## WHAT THIS TASK INVOLVES
Return all of the data that follows precisely, leaving every image out.

## MATERIAL PROVIDED

+---+

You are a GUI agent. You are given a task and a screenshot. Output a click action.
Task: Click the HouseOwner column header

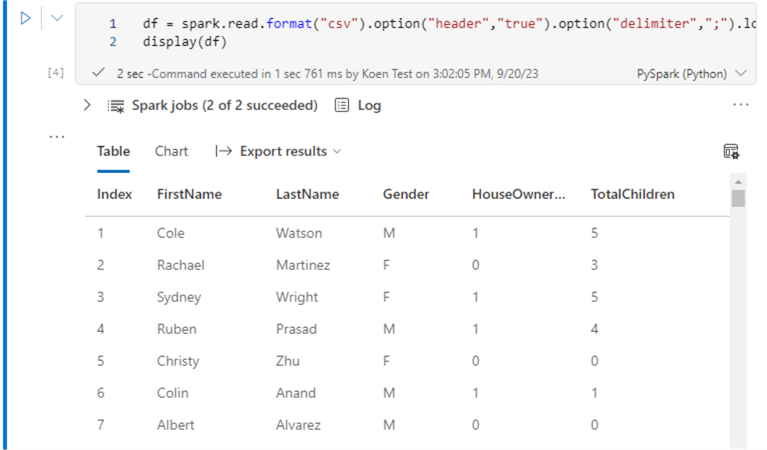coord(518,194)
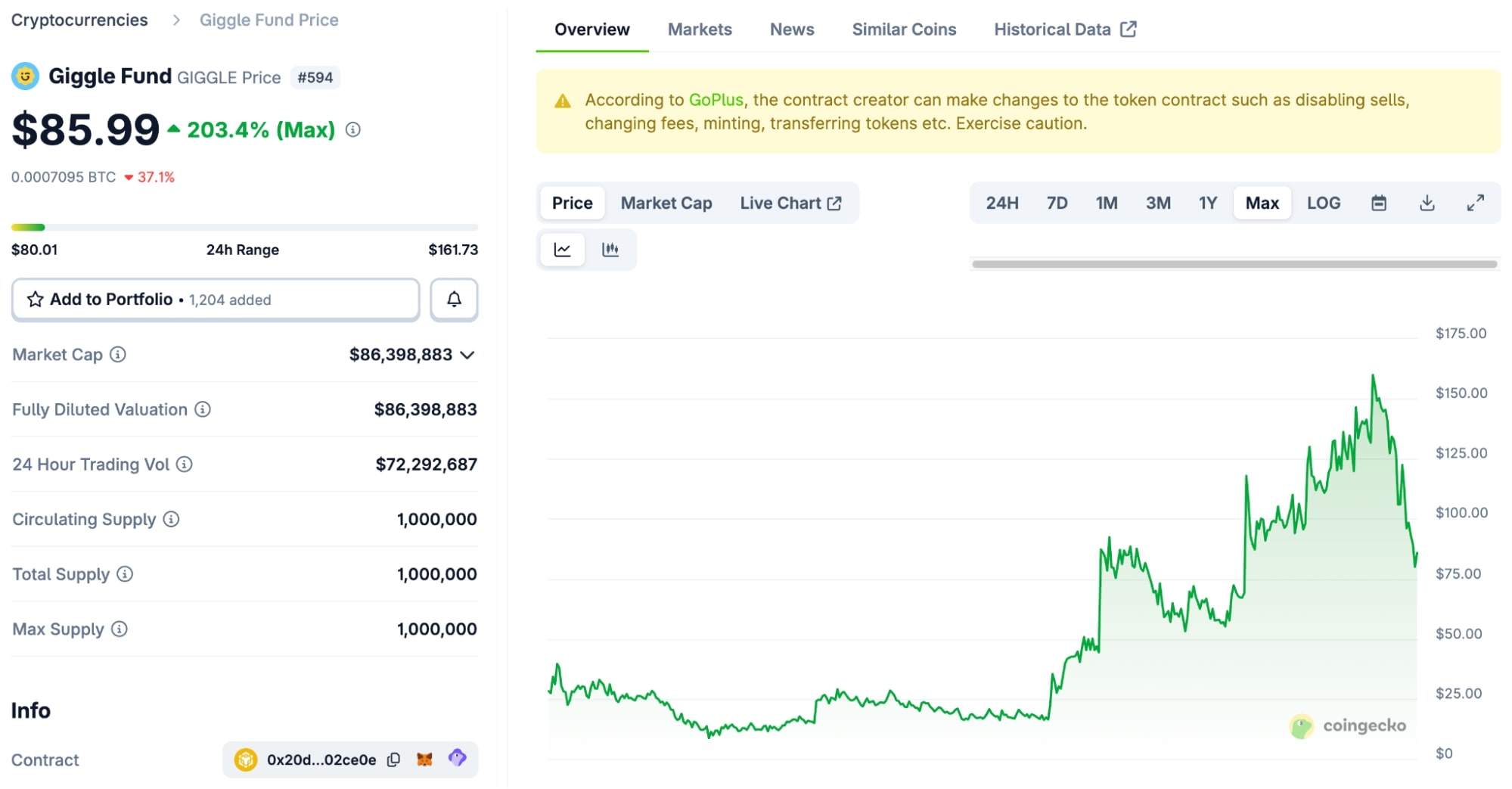Screen dimensions: 1512x789
Task: Toggle the LOG scale option
Action: click(1323, 203)
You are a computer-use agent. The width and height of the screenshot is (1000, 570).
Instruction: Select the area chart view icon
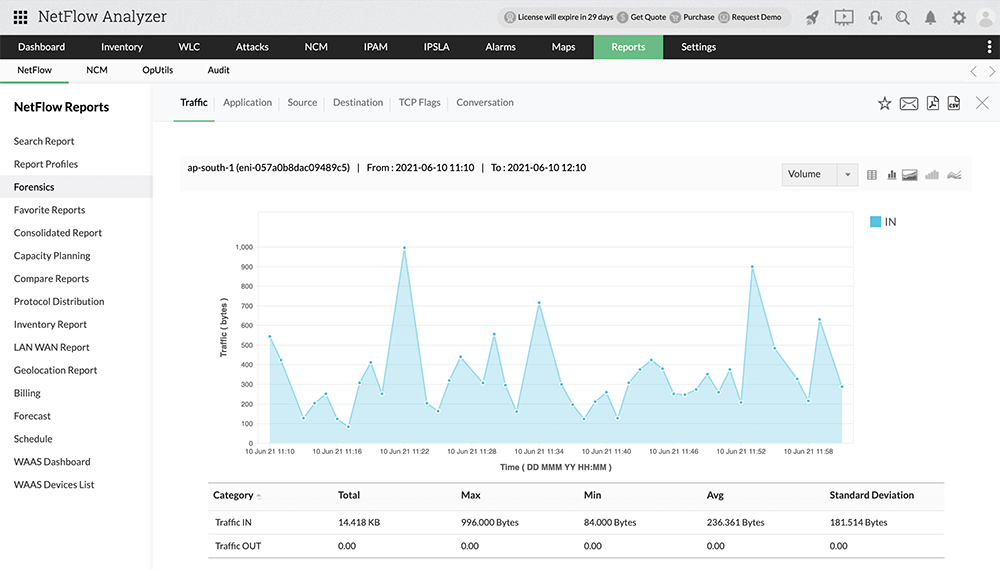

+---+

## EXERCISE RESULT
You are a GUI agent. You are given a task and a screenshot. Output a click action.
Task: Click the HouseOwner column header

coord(518,194)
Screen dimensions: 1512x789
Task: Toggle the LOG scale option
Action: click(1323, 203)
You are a computer-use agent. The width and height of the screenshot is (1000, 570).
Instruction: Select the area chart view icon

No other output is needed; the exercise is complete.